中德合作打破太阳能壁垒：低碳串联电池达到25.7%的效率

诸平

Fig. 1 Solar cell with passivation in the laboratory under simulated sunlight. Credit: C. Thee Vanichangkul

Fig. 2 Schematic representation of perovskite-organic tandem solar cell setup. Credit: Felix Lang

Fig. 3 Felix Lang and Guorui He with perovskite OPV solar cells. Credit: C. Thee Vanichangkul

https://www.uni-potsdam.de/en/headlines-and-featured-stories/detail/2024-11-28-record-efficiency-tandem-solar-cells-made-from-perovskite-and-organic-material

据德国波茨坦大学（University of Potsdam）2024年12月16日提供的消息，打破太阳能壁垒：低碳串联电池达到25.7%的效率（Smashing Solar Barriers: Low-Carbon Tandem Cells Hit 25.7% Efficiency）。

波茨坦大学的研究人员和中国科学院(Chinese Academy of Sciences)的研究人员合作开发了一种新的串联太阳能电池，通过将钙钛矿与新型有机吸收剂结合，效率达到25.7%，为太阳能技术树立了新标准。

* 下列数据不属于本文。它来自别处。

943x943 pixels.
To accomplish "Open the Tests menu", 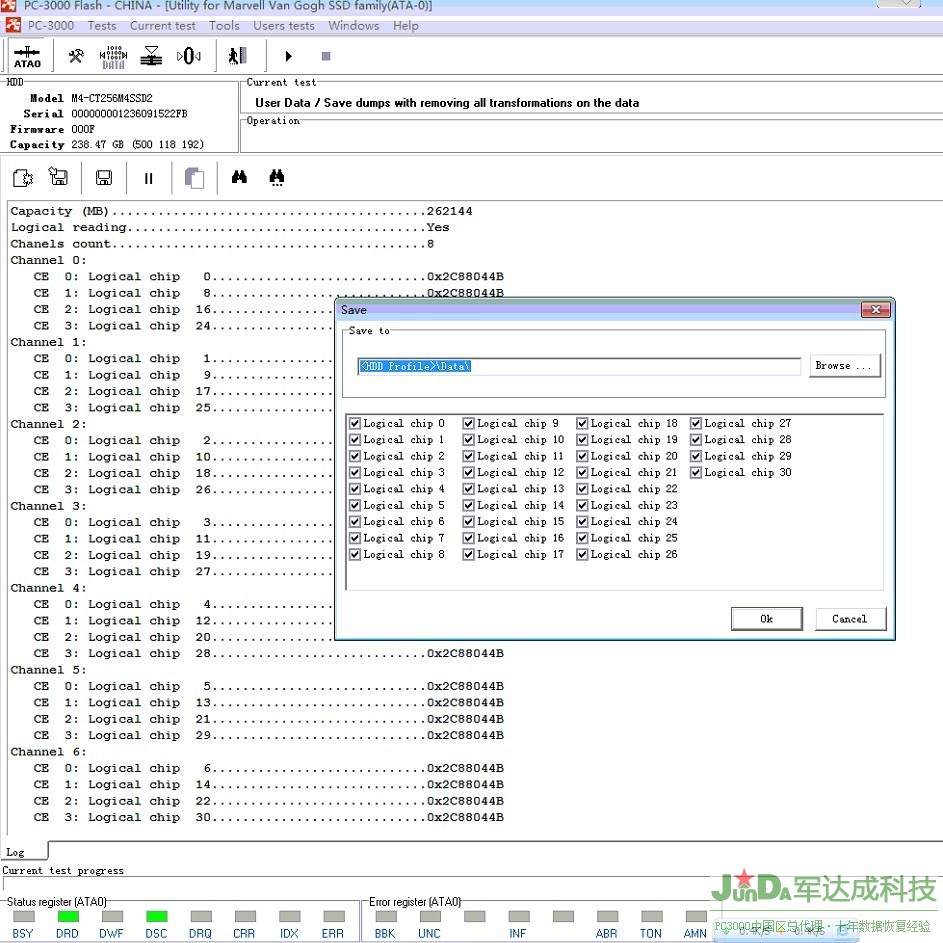I will (101, 26).
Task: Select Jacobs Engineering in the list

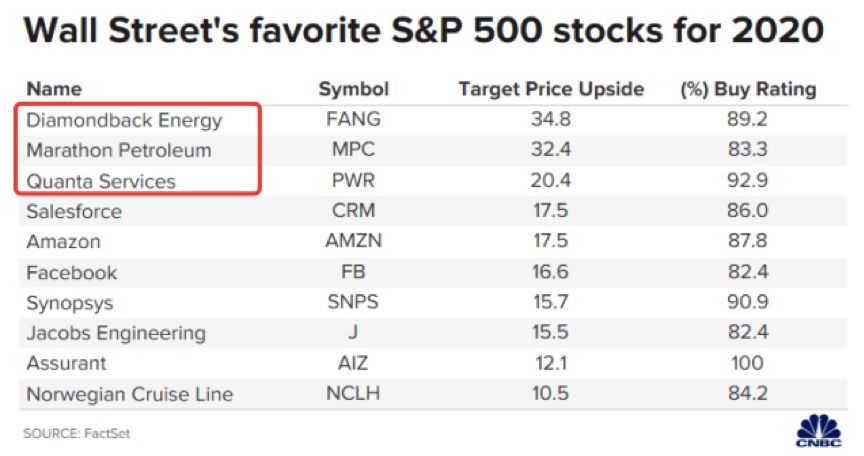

提高太阳能电池的效率以减少对化石燃料的依赖是太阳能电池研究的主要目标。结合有选择地吸收短波和长波的材料，如光谱中的蓝/绿和红/红外部分，是一种众所周知的策略，可以最大限度地利用阳光并提高效率。

太阳能电池最好的吸收部分目前由传统材料制成，如硅或铜铟镓硒化物（copper indium gallium selenide简称CIGS）。然而，这些材料需要较高的加工温度，这导致了相对较高的碳足迹。

太阳能电池效率的突破(Breakthroughs in Solar Cell Efficiency)

来自波茨坦大学和中国科学院的一组研究人员，将钙钛矿和有机太阳能电池结合在一起，这两种电池都是在低温下处理的，碳足迹低，创造了一种串联太阳能电池，达到了创纪录的25.7%的光电转换效率。

该团队由波茨坦大学物理学家Felix Lang博士、中国科学院化学研究所（Institute of Chemistry, Chinese Academy of Sciences, Beijing, China）的孟磊（Lei Meng）教授和李永舫（Yongfang Li）教授领导，他们在《自然》（Nature）杂志上发表的一篇研究报告中详细介绍了他们的工作。原文详见：Xin Jiang, Shucheng Qin, Lei Meng, Guorui He, Jinyuan Zhang, Yiyang Wang, Yiqiao Zhu, Tianwei Zou, Yufei Gong, Zekun Chen, Guangpei Sun, Minchao Liu, Xiaojun Li, Felix Lang, Yongfang Li. Isomeric diammonium passivation for perovskite–organic tandem solar cells. Nature,  2024, 635: 860–866. DOI: 10.1038/s41586-024-08160-y. Published: 14 October 2024. https://doi.org/10.1038/s41586-024-08160-y

参与此项研究的有来自中国科学院化学研究所、中国科学院大学（University of Chinese Academy of Sciences, Beijing, China）、德国波茨坦大学物理与天文学研究所（Institute of Physics and Astronomy, University of Potsdam, Potsdam, Germany）以及中国苏州大学化学、化工与材料科学学院（College of Chemistry, Chemical Engineering and Materials Science, Soochow University, Suzhou, China）的研究人员。

Felix Lang说：“这种新组合的效率达到创纪录的25.7%并不容易，只有结合两项重大突破才有可能实现。”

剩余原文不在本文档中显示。